Mas, na prática, a realidade que ali se formava era diferente.
“Se o dinheiro chinês tivesse sido utilizado da maneira prevista, podia ter sido um grande negócio. O problema é que, por exemplo no setor da construção, é preciso que haja uma série de pesos e contrapesos e um ambiente de transparência para garantir que o empreiteiro cumpre a sua parte”, explica Lucy Corkin.
É aqui que entra, mais uma vez, Manuel Vicente — não só como representante de facto do Estado angolano junto da China, como também na qualidade de empresário e homem de negócios a título individual. “Manuel Vicente estava no pico máximo da sua influência política quando começa a fazer negócios, como cidadão privado, com a China”, contextualiza a académica sul-africana. E foi nessa altura da sua vida que ajudou a fundar um enigmático, e acima de tudo lucrativo, conglomerado de empresas com morada no número 88 da avenida Queensway em Hong Kong.
A morada acabou por batizar aquele que ficou conhecido como o “88 Queensway Group”. O esquema em torno do grupo foi exposto num relatório publicado em 2009 pela US-China Commission (USCC), do governo norte-americano. Ali, foi explicado que, para lá das linhas de crédito celebradas entre o Export-Import Bank of China e o Estado angolano, que decorreriam “de forma relativamente transparente”, foi montado um sistema paralelo bem mais opaco — e, ao mesmo tempo, lucrativo para os seus participantes e lesivo para os cofres públicos angolanos.
Dentro do 88 Queensway Group despontam duas entidades cujos nomes vale a pena reter: a China International Fund Limited (CIF) e a China Sonangol. Esta última, trata-se de uma joint-venture entre a própria Sonangol (que a detém 30%) e outra empresa do universo da 88 Queensway Group. Tanto a CIF como a China Sonangol estavam nas mãos do mesmo homem: Manuel Vicente.
Através do Queensway Group, Manuel Vicente pôde vestir simultaneamente a pele de vendedor e de comprador, fazendo vários negócios com o Estado angolano. E no resto do mundo, também. Tendo como sócios o enigmático Sam Pa ou o vendedor de armas Pierre Falcone, Manuel Vicente e a Queensway Group compraram vários prédios em Nova Iorque — incluindo 49% do edifício do The New York Times.

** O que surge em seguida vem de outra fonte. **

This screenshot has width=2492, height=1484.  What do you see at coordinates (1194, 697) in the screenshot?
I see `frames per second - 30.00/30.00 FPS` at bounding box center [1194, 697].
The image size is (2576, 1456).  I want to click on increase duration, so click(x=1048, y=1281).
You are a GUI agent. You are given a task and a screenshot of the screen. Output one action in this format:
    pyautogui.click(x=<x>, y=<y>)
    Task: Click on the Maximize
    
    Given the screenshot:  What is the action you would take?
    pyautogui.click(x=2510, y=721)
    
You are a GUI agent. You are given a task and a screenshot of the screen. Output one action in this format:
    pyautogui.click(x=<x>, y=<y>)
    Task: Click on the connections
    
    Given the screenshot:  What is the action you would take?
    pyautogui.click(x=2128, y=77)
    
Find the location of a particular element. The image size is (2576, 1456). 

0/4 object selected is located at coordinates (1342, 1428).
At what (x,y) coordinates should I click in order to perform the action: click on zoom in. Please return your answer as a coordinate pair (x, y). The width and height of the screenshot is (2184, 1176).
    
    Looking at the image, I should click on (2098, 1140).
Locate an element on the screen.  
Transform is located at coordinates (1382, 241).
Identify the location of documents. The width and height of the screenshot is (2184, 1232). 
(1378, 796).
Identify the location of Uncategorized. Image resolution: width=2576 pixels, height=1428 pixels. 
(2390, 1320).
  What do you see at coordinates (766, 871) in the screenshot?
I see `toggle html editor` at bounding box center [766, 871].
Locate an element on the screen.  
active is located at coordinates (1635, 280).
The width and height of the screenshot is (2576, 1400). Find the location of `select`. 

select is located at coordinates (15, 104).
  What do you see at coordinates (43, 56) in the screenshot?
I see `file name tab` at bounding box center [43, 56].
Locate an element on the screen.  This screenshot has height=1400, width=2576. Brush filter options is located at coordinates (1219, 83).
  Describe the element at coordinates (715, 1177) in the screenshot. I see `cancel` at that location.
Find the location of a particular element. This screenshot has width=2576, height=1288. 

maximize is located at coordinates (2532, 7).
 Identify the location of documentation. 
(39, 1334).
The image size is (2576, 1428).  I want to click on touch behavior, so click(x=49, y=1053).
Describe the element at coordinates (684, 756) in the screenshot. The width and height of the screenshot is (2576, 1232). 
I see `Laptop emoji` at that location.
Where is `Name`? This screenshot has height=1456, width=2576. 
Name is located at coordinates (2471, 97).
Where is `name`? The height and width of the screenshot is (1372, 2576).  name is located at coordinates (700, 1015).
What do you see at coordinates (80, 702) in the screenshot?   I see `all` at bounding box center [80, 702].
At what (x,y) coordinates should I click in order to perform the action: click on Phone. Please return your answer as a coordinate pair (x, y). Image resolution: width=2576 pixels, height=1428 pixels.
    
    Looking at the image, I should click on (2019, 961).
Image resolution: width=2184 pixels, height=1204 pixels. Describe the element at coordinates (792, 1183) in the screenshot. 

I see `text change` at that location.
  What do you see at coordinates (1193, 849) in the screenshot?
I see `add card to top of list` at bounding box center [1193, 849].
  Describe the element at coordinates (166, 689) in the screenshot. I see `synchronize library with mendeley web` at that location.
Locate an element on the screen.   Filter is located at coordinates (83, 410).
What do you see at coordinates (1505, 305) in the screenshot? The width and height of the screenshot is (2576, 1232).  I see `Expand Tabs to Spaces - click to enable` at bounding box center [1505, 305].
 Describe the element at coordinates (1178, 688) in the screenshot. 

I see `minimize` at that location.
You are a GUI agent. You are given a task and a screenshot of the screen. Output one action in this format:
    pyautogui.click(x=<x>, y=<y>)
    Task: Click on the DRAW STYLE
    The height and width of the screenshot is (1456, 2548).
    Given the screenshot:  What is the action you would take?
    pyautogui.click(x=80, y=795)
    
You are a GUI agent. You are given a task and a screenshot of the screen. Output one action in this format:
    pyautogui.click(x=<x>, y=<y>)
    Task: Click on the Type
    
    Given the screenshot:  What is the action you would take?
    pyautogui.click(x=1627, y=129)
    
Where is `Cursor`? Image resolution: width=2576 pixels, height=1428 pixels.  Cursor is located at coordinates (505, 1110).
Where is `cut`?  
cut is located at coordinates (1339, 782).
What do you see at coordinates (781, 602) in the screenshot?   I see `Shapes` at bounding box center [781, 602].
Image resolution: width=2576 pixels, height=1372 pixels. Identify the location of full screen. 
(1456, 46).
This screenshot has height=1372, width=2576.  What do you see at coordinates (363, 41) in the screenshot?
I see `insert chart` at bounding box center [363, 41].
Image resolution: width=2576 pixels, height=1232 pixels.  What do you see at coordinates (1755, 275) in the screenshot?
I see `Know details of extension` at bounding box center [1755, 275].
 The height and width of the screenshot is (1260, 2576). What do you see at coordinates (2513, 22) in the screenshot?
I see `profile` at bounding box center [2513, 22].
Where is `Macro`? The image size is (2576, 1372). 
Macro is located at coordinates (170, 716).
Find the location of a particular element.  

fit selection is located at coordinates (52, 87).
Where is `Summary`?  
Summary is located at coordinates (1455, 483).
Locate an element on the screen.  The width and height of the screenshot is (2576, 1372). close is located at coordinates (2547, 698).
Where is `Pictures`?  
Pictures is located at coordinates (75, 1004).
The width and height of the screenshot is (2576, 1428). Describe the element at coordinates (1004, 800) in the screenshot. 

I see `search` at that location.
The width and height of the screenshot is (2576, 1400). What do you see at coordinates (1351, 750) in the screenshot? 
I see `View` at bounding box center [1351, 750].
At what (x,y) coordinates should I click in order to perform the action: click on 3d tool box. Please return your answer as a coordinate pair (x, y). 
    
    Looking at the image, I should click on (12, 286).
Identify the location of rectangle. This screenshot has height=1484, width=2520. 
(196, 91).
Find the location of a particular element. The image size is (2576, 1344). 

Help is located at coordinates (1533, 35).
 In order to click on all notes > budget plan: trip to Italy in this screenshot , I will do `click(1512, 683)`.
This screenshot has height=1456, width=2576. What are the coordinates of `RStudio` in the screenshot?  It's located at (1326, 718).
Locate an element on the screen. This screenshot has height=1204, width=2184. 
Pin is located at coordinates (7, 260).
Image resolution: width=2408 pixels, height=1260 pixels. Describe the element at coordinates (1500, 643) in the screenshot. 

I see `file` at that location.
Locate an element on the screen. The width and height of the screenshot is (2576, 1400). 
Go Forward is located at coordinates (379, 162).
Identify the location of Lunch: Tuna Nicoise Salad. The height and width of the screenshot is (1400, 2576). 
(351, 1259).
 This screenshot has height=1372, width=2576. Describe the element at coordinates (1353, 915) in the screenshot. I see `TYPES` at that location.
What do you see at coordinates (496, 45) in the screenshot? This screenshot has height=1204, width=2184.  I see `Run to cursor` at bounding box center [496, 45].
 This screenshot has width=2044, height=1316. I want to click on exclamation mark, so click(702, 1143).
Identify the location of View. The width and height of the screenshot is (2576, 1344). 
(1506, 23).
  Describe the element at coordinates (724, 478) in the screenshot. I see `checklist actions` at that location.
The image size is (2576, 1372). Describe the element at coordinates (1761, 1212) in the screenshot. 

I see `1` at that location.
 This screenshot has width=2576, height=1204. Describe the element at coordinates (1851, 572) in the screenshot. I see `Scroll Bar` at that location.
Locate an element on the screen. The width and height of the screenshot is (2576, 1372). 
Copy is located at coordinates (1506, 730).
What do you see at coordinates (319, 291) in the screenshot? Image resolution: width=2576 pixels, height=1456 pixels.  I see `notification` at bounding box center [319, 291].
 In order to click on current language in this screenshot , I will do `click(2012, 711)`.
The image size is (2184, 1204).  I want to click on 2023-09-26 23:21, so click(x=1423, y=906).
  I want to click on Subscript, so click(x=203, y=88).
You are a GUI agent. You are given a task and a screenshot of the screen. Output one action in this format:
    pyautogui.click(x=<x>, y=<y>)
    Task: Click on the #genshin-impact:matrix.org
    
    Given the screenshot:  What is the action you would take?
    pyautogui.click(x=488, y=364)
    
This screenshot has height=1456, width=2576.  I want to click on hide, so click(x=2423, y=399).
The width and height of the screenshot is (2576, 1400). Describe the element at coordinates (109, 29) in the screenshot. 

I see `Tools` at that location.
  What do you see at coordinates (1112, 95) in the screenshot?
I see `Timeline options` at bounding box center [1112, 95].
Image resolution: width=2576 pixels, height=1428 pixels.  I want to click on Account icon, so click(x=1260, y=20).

De acordo com o relatório da USCC, enquanto diretor da China Sonangol, Manuel Vicente tratava de vender serviços ao Gabinete de Reconstrução Nacional (GRN) e à própria Sonangol. Desta forma, Manuel Vicente vestia simultaneamente a pele de vendedor (na China Sonangol) e de comprador (na Sonangol), ao arrepio da lei angolana.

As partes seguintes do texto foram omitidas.